EXERCISE - Decide whether each statement below agrees with the comment thread, answering yes or no and quoting the words from the thread that settle it. 1. The comment from cmowire quotes Dacek as fearing that critics may try to physically sabotage the machines. 2. Izago909 says "Hate corporate run news media" would have been a more accurate term. 3. The Diebold speaker calls the tampering idea insulting only to volunteers.

SOURCE TEXT -
16 of 402 comments (clear)

  1. Re:This story could make a liberal's head explode by Izago909 · · Score: 5, Insightful
    They want to hate Republicans for possible taking advantage of flaws in evoting,
    Who? Where? Please provide examples of a credible (ie. non-conspiracy theorist) source suggesting that Republicans might abuse a security hole.
    and they also want to hate Fox News....
    I'll give you the Fox News thing, but since your previous argument is now void, the novelty has worn off of this argument too. Anyway, "Hate corporate run news media" would have been a much more accurate term.
    WHAT DOES IT MEAN!?
    It means that your trolling was unsuccessful today. Please move along.
  2. I love this quote... by cmowire · · Score: 4, Insightful

    "Dacek said Wednesday that she fears that critics of the new voting system may try to physically sabotage the machines."

    Wow. That's so..... scaremongering.....

  3. Spin Spin Spin by miu · · Score: 5, Insightful
    From the article:
    "Quite honestly it's somewhat insulting to elections officials and volunteers," he said to the idea that elections officers would tamper with vote results.
    -Some Diebold talking head.

EXCERPTED DATA -
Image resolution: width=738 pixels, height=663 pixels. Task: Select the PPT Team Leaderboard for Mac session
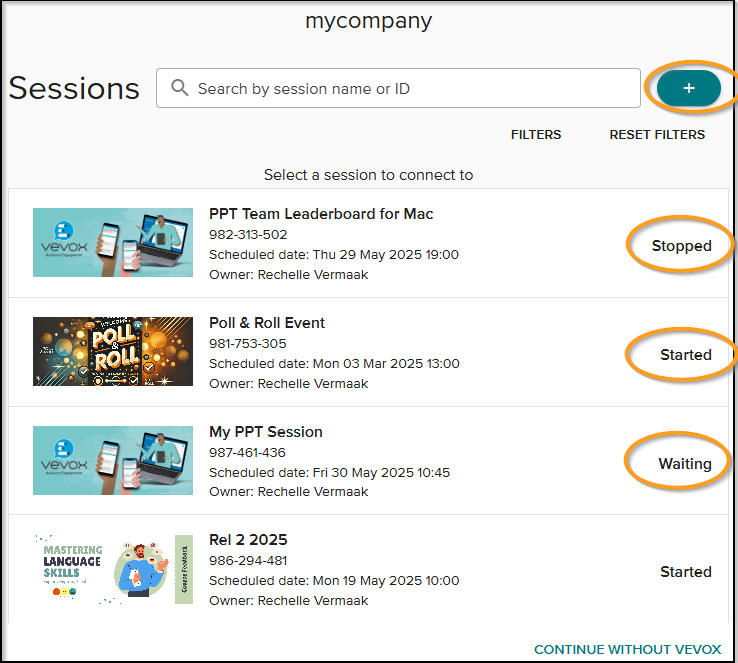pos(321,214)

--

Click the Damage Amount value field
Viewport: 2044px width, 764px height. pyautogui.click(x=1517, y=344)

COMPLETED EXERCISE -
1. Yes: "Dacek said Wednesday that she fears that critics of the new voting system may try to physically sabotage the machines."
2. Yes: "Anyway, "Hate corporate run news media" would have been a much more accurate term."
3. No: "Quite honestly it's somewhat insulting to elections officials and volunteers,"